*WHAT IS NEEDED:* Count the lines in the data below that contain the word "Where", matching case exactly, and give only the number.

*RECORD EXTRACTS:*
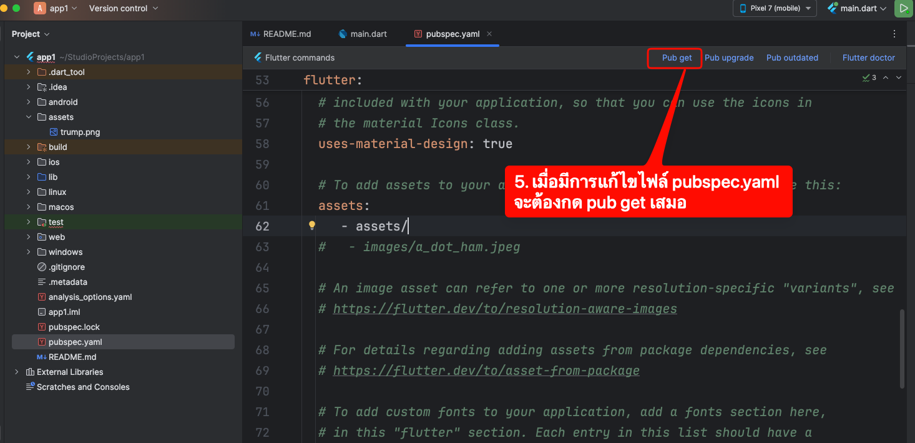This screenshot has width=915, height=443.
Task: Click the lightbulb intention icon on line 62
Action: click(x=312, y=226)
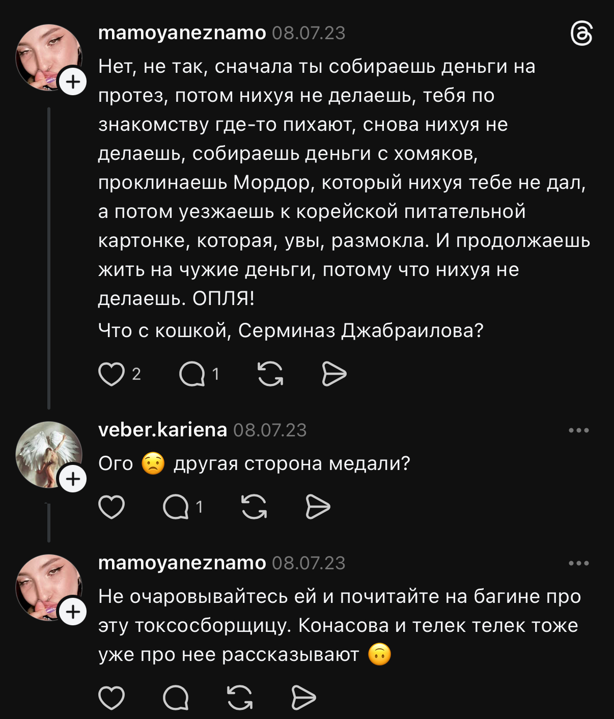Follow mamoyaneznamo via top avatar plus

73,81
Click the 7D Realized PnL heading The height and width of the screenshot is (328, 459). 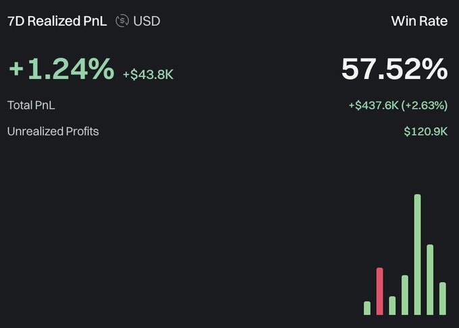pyautogui.click(x=57, y=21)
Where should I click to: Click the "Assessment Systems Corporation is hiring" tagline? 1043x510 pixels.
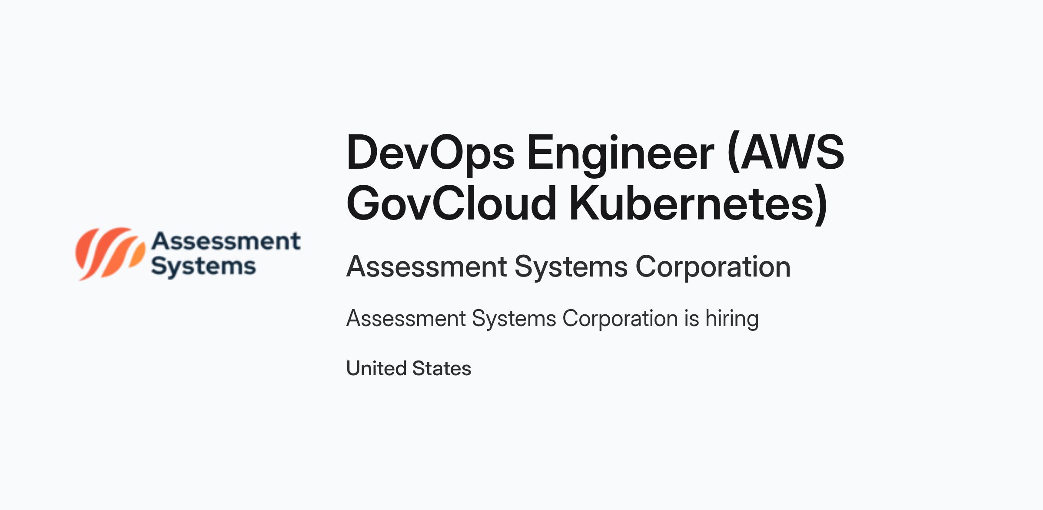pos(552,318)
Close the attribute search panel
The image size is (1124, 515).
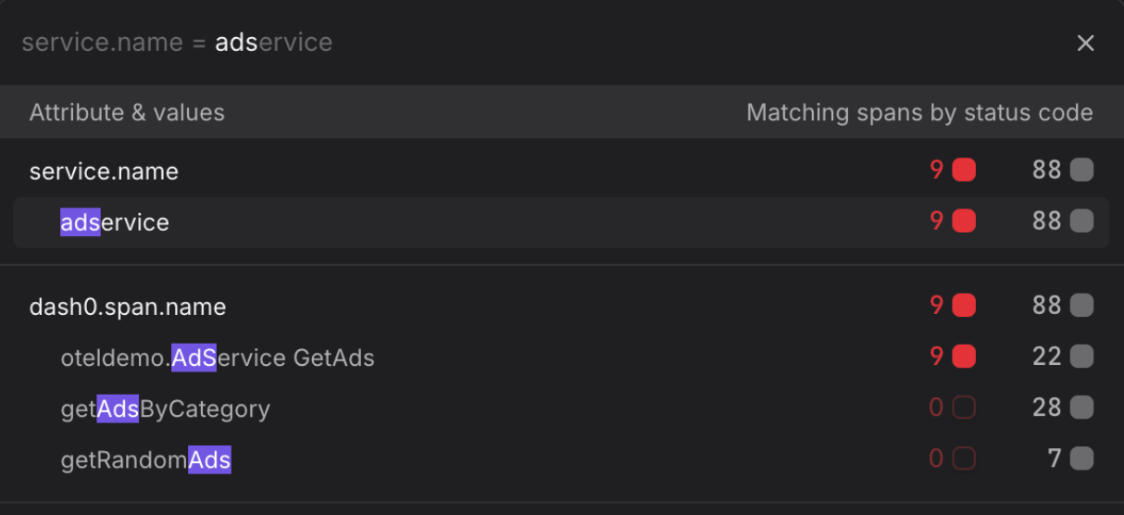tap(1085, 43)
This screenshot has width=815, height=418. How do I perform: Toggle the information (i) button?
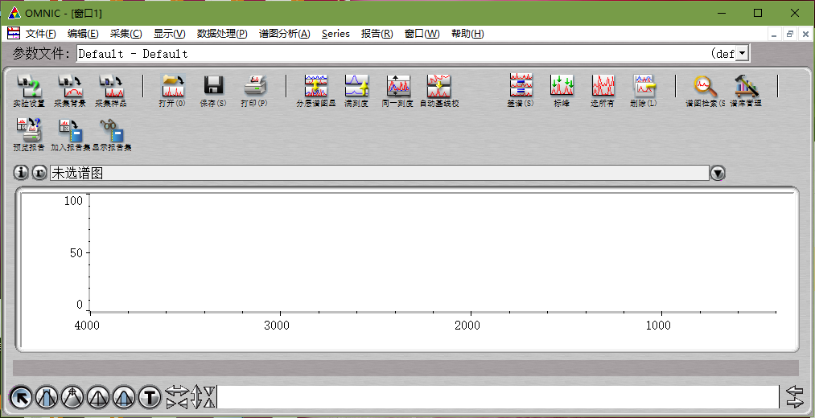(x=22, y=173)
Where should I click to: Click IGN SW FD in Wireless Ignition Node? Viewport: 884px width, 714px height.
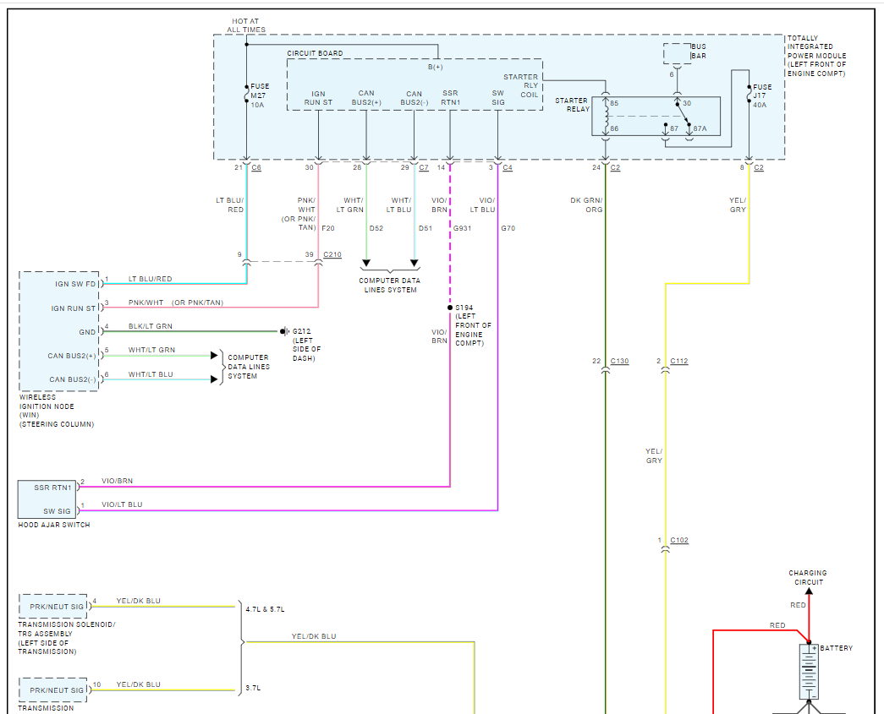(x=74, y=284)
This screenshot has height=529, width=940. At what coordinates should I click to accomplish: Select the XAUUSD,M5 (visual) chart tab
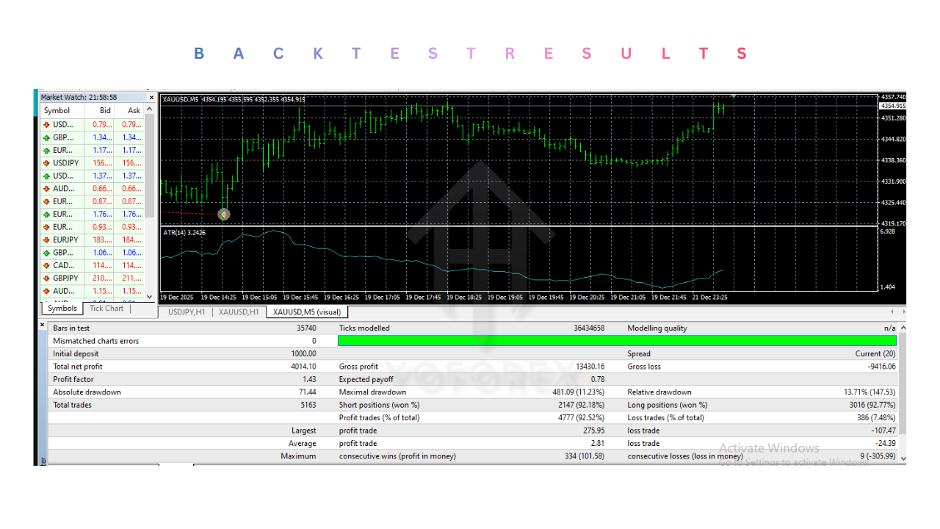(x=306, y=312)

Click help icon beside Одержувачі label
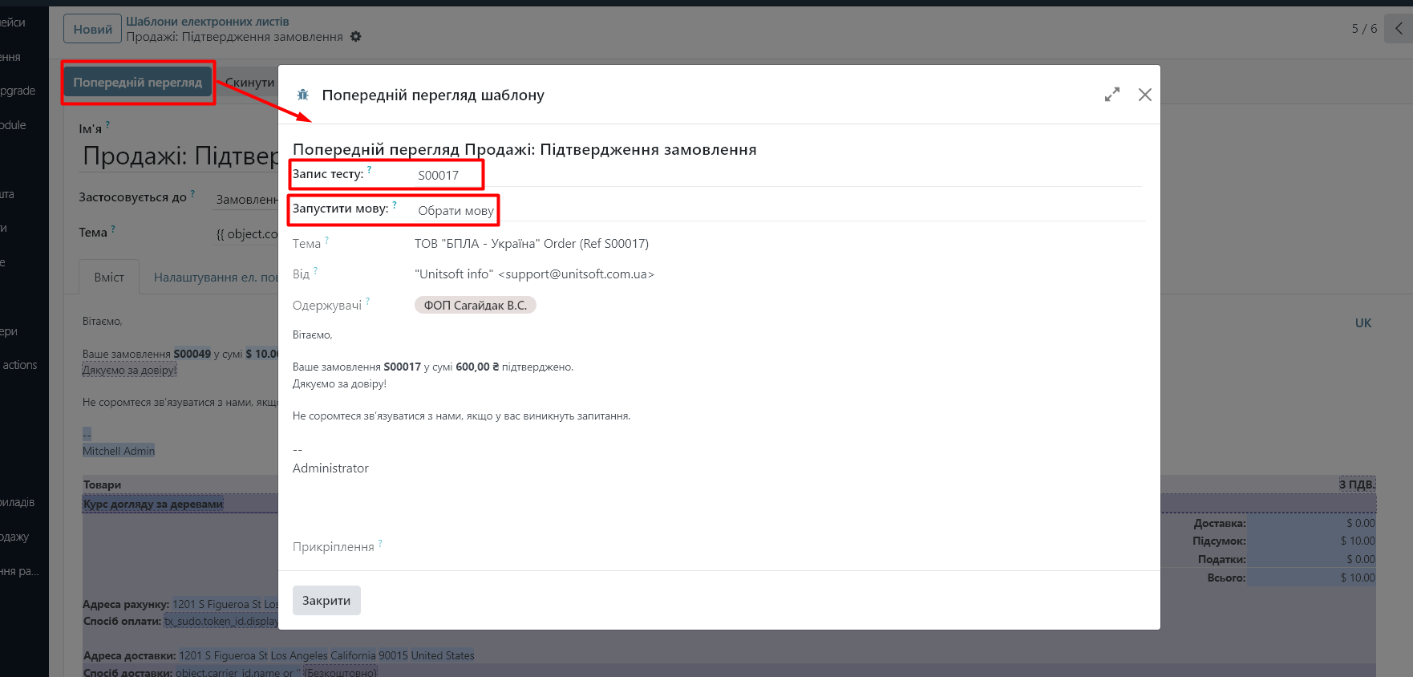367,302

*CORRECT OUTPUT:* 2